[Data extracted from a collection]
= = =

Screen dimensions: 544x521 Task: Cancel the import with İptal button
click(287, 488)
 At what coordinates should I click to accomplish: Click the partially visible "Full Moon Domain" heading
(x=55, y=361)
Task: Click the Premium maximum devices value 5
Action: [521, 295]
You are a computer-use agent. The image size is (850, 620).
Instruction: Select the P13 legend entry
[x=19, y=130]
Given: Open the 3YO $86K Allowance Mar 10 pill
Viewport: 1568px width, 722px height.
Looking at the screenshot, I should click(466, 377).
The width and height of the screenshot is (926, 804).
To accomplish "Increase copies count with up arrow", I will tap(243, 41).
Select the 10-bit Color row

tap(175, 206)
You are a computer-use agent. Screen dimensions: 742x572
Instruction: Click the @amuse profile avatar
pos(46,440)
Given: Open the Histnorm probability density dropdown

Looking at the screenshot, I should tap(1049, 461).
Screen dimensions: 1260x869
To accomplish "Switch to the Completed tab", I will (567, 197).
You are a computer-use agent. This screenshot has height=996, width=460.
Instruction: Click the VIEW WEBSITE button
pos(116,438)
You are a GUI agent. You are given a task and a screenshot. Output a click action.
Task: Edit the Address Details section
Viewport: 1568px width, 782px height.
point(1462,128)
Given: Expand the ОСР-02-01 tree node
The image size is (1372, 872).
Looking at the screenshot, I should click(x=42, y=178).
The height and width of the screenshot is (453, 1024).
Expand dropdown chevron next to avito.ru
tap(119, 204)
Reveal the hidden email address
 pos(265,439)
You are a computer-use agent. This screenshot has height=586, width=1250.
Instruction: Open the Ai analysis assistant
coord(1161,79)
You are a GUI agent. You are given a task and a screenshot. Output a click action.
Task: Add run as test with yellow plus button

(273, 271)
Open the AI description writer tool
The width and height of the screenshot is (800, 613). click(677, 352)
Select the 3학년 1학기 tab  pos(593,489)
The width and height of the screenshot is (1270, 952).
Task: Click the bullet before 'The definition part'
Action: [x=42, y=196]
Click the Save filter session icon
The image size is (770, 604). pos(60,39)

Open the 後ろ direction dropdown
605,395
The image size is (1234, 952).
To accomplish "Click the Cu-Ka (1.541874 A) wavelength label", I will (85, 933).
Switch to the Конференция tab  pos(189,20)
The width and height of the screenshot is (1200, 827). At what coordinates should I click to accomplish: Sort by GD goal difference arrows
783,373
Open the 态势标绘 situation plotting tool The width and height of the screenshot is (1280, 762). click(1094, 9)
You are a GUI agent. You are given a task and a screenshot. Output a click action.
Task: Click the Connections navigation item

= = =

### PROBLEM DESCRIPTION:
In the entries above, find the line holding "Task: Add run as test with yellow plus button" and the line holding "The image size is (1234, 952)."; print both of them and every line between, exactly, and nothing else.

### EXERCISE ANSWER:
Task: Add run as test with yellow plus button

(273, 271)
Open the AI description writer tool
The width and height of the screenshot is (800, 613). click(677, 352)
Select the 3학년 1학기 tab  pos(593,489)
The width and height of the screenshot is (1270, 952).
Task: Click the bullet before 'The definition part'
Action: [x=42, y=196]
Click the Save filter session icon
The image size is (770, 604). pos(60,39)

Open the 後ろ direction dropdown
605,395
The image size is (1234, 952).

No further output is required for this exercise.